▶ Aim of the exercise:
Here you must reproduce each line of the data exactly.

▶ Records shown:
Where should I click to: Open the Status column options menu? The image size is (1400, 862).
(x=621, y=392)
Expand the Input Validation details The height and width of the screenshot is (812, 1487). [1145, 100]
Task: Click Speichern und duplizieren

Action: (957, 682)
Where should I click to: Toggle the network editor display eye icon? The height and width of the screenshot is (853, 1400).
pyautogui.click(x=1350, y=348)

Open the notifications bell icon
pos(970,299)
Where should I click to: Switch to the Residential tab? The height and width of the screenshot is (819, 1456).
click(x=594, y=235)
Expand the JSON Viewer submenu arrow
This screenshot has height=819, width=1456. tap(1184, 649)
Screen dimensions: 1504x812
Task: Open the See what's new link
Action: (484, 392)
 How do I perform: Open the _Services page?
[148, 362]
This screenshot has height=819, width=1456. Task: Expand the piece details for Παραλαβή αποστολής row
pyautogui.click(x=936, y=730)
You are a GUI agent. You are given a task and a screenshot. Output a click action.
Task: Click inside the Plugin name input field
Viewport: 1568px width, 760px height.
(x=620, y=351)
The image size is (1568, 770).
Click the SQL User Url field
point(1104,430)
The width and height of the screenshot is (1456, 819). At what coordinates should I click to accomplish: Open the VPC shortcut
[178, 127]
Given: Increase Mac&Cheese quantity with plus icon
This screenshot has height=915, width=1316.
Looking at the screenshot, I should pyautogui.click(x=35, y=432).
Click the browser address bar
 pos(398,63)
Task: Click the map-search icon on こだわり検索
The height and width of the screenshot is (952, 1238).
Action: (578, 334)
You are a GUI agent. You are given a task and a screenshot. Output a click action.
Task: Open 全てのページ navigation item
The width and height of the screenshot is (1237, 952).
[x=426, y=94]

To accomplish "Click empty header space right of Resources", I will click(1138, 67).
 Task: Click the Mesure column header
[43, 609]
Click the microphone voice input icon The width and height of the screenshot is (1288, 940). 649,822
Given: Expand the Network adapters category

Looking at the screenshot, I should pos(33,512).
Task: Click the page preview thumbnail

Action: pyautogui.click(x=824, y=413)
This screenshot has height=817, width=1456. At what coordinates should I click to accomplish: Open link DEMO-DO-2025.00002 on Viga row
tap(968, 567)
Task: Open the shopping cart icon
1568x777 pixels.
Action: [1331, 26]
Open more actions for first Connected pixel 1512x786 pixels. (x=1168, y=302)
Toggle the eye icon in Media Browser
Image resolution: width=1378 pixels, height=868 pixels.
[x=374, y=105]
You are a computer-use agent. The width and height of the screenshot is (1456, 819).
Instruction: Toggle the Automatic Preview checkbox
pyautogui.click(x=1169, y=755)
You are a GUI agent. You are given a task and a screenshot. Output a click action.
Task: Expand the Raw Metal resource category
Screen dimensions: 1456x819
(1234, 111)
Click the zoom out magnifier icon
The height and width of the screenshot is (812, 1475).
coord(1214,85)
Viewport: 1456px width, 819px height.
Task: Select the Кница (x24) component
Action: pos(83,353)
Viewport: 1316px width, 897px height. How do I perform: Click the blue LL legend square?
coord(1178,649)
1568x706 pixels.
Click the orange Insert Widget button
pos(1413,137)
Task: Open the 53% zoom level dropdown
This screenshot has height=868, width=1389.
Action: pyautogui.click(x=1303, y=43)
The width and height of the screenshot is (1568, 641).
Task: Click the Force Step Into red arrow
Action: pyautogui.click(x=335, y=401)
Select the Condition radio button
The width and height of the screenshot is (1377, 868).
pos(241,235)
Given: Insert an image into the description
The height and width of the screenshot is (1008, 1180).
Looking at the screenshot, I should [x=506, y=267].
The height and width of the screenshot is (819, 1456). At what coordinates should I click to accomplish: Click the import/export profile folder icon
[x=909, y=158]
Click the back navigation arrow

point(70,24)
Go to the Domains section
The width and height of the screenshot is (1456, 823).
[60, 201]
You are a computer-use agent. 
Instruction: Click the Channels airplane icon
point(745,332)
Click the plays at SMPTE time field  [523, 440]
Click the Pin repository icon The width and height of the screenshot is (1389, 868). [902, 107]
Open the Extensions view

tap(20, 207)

▶ Completed task:
Where should I click to: Open the Status column options menu? The image size is (1400, 862).
(x=621, y=392)
Expand the Input Validation details The height and width of the screenshot is (812, 1487). [1145, 100]
Task: Click Speichern und duplizieren

Action: (957, 682)
Where should I click to: Toggle the network editor display eye icon? The height and width of the screenshot is (853, 1400).
pyautogui.click(x=1350, y=348)

Open the notifications bell icon
pos(970,299)
Where should I click to: Switch to the Residential tab? The height and width of the screenshot is (819, 1456).
click(x=594, y=235)
Expand the JSON Viewer submenu arrow
This screenshot has height=819, width=1456. tap(1184, 649)
Screen dimensions: 1504x812
Task: Open the See what's new link
Action: (484, 392)
 How do I perform: Open the _Services page?
[148, 362]
This screenshot has height=819, width=1456. Task: Expand the piece details for Παραλαβή αποστολής row
pyautogui.click(x=936, y=730)
You are a GUI agent. You are given a task and a screenshot. Output a click action.
Task: Click inside the Plugin name input field
Viewport: 1568px width, 760px height.
(x=620, y=351)
The image size is (1568, 770).
Click the SQL User Url field
point(1104,430)
The width and height of the screenshot is (1456, 819). At what coordinates should I click to accomplish: Open the VPC shortcut
[178, 127]
Given: Increase Mac&Cheese quantity with plus icon
This screenshot has height=915, width=1316.
Looking at the screenshot, I should pyautogui.click(x=35, y=432).
Click the browser address bar
 pos(398,63)
Task: Click the map-search icon on こだわり検索
The height and width of the screenshot is (952, 1238).
Action: (578, 334)
You are a GUI agent. You are given a task and a screenshot. Output a click action.
Task: Open 全てのページ navigation item
The width and height of the screenshot is (1237, 952).
[x=426, y=94]

To accomplish "Click empty header space right of Resources", I will click(1138, 67).
 Task: Click the Mesure column header
[43, 609]
Click the microphone voice input icon The width and height of the screenshot is (1288, 940). 649,822
Given: Expand the Network adapters category

Looking at the screenshot, I should pos(33,512).
Task: Click the page preview thumbnail

Action: pyautogui.click(x=824, y=413)
This screenshot has height=817, width=1456. At what coordinates should I click to accomplish: Open link DEMO-DO-2025.00002 on Viga row
tap(968, 567)
Task: Open the shopping cart icon
1568x777 pixels.
Action: [1331, 26]
Open more actions for first Connected pixel 1512x786 pixels. (x=1168, y=302)
Toggle the eye icon in Media Browser
Image resolution: width=1378 pixels, height=868 pixels.
[x=374, y=105]
You are a computer-use agent. The width and height of the screenshot is (1456, 819).
Instruction: Toggle the Automatic Preview checkbox
pyautogui.click(x=1169, y=755)
You are a GUI agent. You are given a task and a screenshot. Output a click action.
Task: Expand the Raw Metal resource category
Screen dimensions: 1456x819
(1234, 111)
Click the zoom out magnifier icon
The height and width of the screenshot is (812, 1475).
coord(1214,85)
Viewport: 1456px width, 819px height.
Task: Select the Кница (x24) component
Action: pos(83,353)
Viewport: 1316px width, 897px height. How do I perform: Click the blue LL legend square?
coord(1178,649)
1568x706 pixels.
Click the orange Insert Widget button
pos(1413,137)
Task: Open the 53% zoom level dropdown
This screenshot has height=868, width=1389.
Action: pyautogui.click(x=1303, y=43)
The width and height of the screenshot is (1568, 641).
Task: Click the Force Step Into red arrow
Action: pyautogui.click(x=335, y=401)
Select the Condition radio button
The width and height of the screenshot is (1377, 868).
pos(241,235)
Given: Insert an image into the description
The height and width of the screenshot is (1008, 1180).
Looking at the screenshot, I should [x=506, y=267].
The height and width of the screenshot is (819, 1456). At what coordinates should I click to accomplish: Click the import/export profile folder icon
[x=909, y=158]
Click the back navigation arrow

point(70,24)
Go to the Domains section
The width and height of the screenshot is (1456, 823).
[60, 201]
You are a computer-use agent. 
Instruction: Click the Channels airplane icon
point(745,332)
Click the plays at SMPTE time field  [523, 440]
Click the Pin repository icon The width and height of the screenshot is (1389, 868). [902, 107]
Open the Extensions view

tap(20, 207)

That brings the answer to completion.